The state provides incentives for dissolution or government consolidations. The Dissolution Committee and CGR say the state would give $540,000 in incentives annually, money that the state says can be counted on for years to come.
Napoli said told The Daily News he supports some shared services, such as code enforcement and merged water billing. Those services could be shared without a dissolution, he said.
The Committee’s report said village property owners could see their tax rates fall from $5 to $7 per $1,000 of assessed property, while outside village residents in Shelby would see an 81 cent increase in their tax rate and Ridgeway residents would have their rate go up $3.12.
Ridgeway’s rate would increase 46 percent. That is partly because the town portion outside the village currently has the lowest rate of the three governments: $6.71 per $1,000 of assessed property. That would go to $9.83 with the dissolution.

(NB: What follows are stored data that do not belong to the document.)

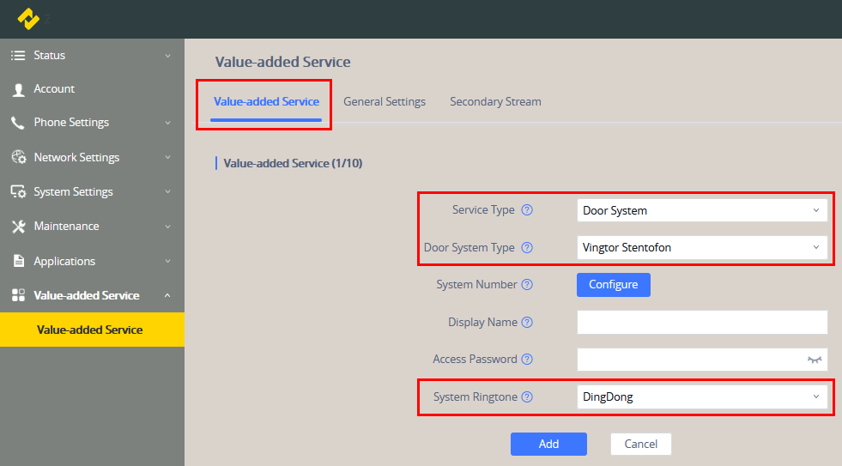Click the Network Settings globe icon

point(18,158)
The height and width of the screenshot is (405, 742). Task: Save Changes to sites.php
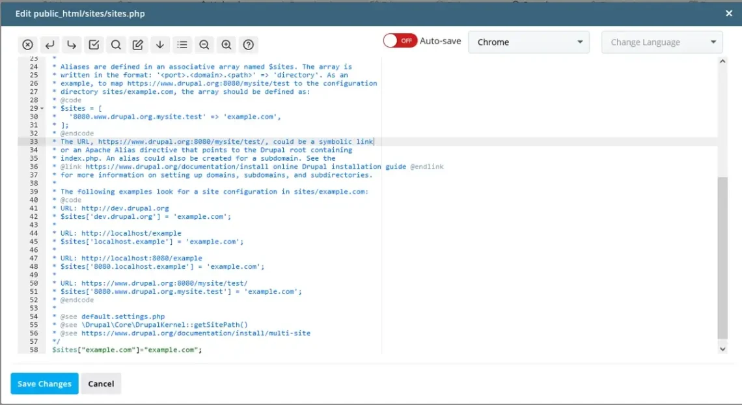pos(44,384)
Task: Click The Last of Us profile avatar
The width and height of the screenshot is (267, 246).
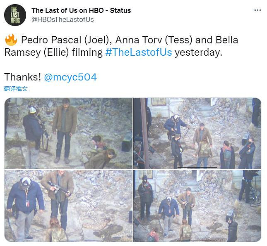Action: click(15, 15)
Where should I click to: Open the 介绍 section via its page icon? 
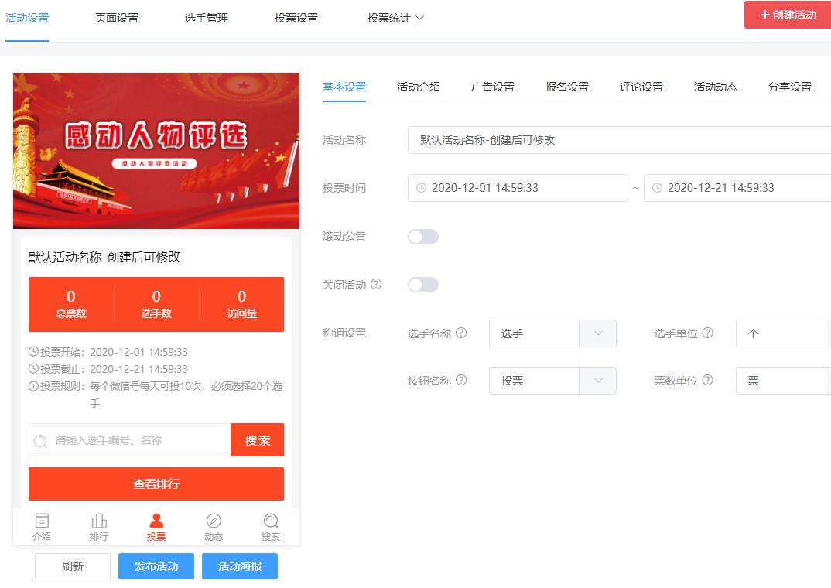[41, 519]
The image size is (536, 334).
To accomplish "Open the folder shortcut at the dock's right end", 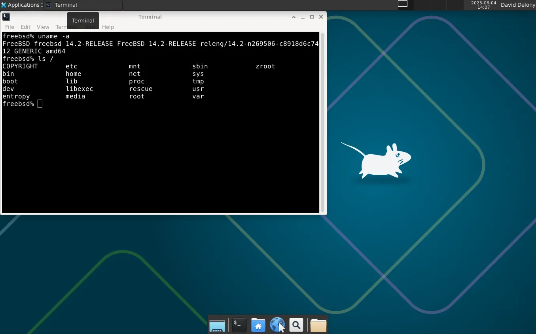I will pyautogui.click(x=318, y=325).
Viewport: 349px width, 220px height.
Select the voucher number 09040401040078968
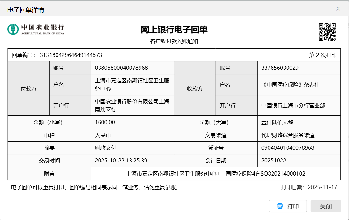(287, 148)
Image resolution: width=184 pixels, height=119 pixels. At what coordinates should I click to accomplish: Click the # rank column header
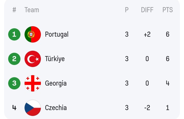point(14,10)
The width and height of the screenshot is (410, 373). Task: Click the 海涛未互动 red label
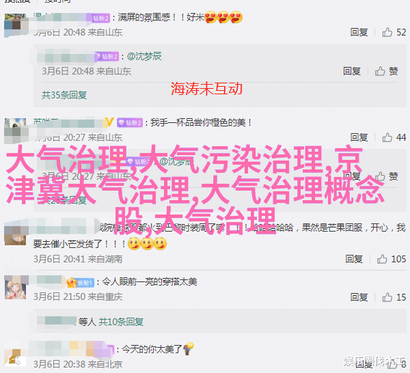(x=206, y=89)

Village residents in Ridgeway would see their rate drop by $5.20 or 27 percent from $19.49 per $1,000 of assessed property to $14.30. In Shelby, village residents currently pay a $19.80 rate for village and town taxes. That would drop 34 percent to $13.10 or by $6.70 if the dissolution plan takes effect.
Shelby residents would see a 10 percent increase in their tax rate, according to the dissolution plan. Outside-village residents would see their rate go from $8.36 per $1,000 of assessed property to $9.17.
Medina Mayor Andrew Meier and the “One Medina” group ultimately would like to see the village dissolve and the two towns merge into one entity. That would provide more cost savings with government efficiency and attract more state incentives for consolidation.
Meier believes those gains in savings and state aid would likely offset the tax increases for outside-village residents with the dissolution.